Literature DB >> 15665830

Re-engineered CD40 receptor enables potent pharmacological activation of dendritic-cell cancer vaccines in vivo.

Brent A Hanks1, Jianghong Jiang, Rana A K Singh, Weitao Song, Michael Barry, Mary H Huls, Kevin M Slawin, David M Spencer.   

Abstract

Modest clinical outcomes of dendritic-cell (DC) vaccine trials call for the refinement of DC vaccine design. Although many potential antigens have been identified, development of methods to enhance antigen presentation by DCs has lagged.

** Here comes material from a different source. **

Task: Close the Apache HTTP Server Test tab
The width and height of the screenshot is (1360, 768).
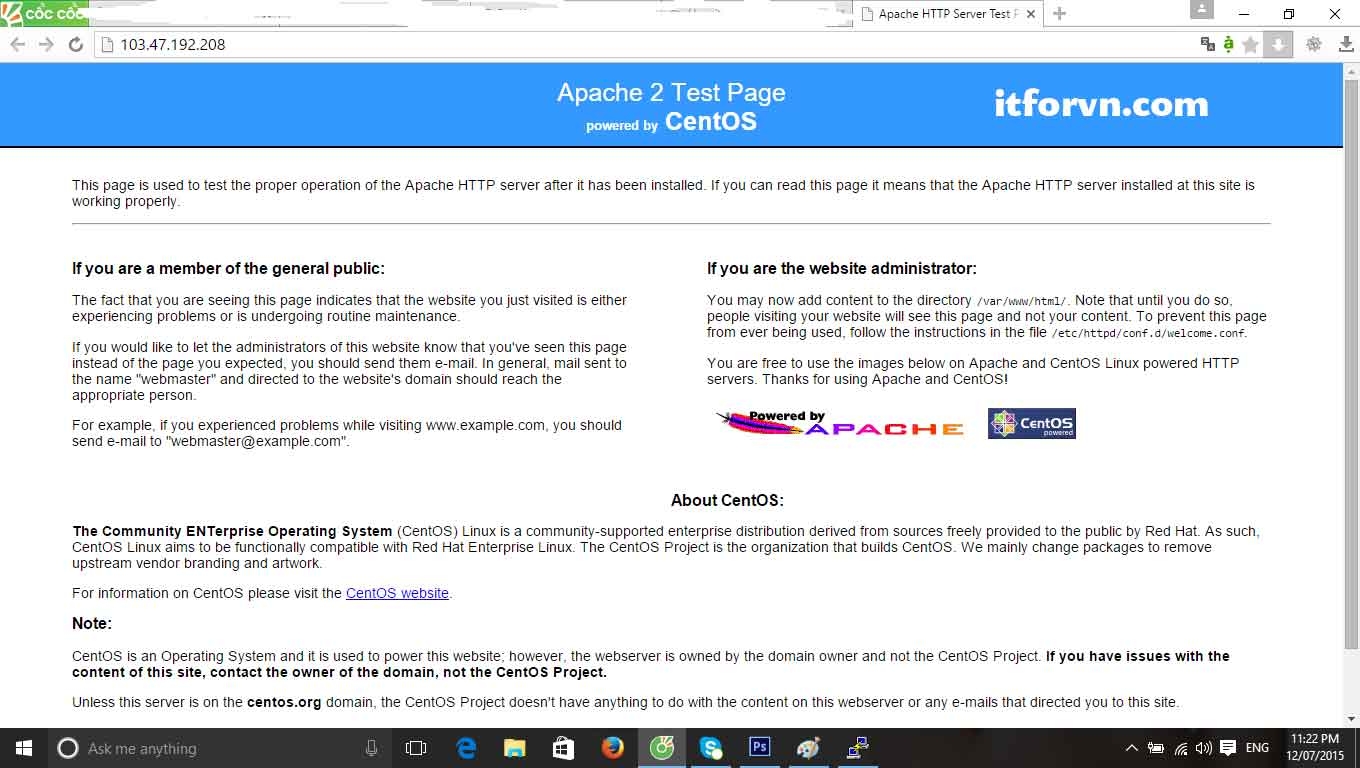Action: click(1030, 14)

We have engineered a potent, drug-inducible CD40 (iCD40) receptor that permits temporally controlled, lymphoid-localized, DC-specific activation. iCD40 is comprised of a membrane-localized cytoplasmic domain of CD40 fused to drug-binding domains. This allows it to respond to a lipid-permeable, high-affinity dimerizer drug while circumventing ectodomain-dependent negative-feedback mechanisms. These modifications permit prolonged activation of iCD40-expressing DCs in vivo, resulting in more potent CD8(+) T-cell effector responses, including the eradication of previously established solid tumors, relative to activation of DCs ex vivo (P < 0.01), typical of most clinical DC protocols. In addition, iCD40-mediated DC activation exceeded that achieved by stimulating the full-length, endogenous CD40 receptor both in vitro and in vivo. Because iCD40 is insulated from the extracellular environment and can be activated within the context of an immunological synapse, iCD40-expressing DCs have a prolonged lifespan and should lead to more potent vaccines, perhaps even in immune-compromised patients.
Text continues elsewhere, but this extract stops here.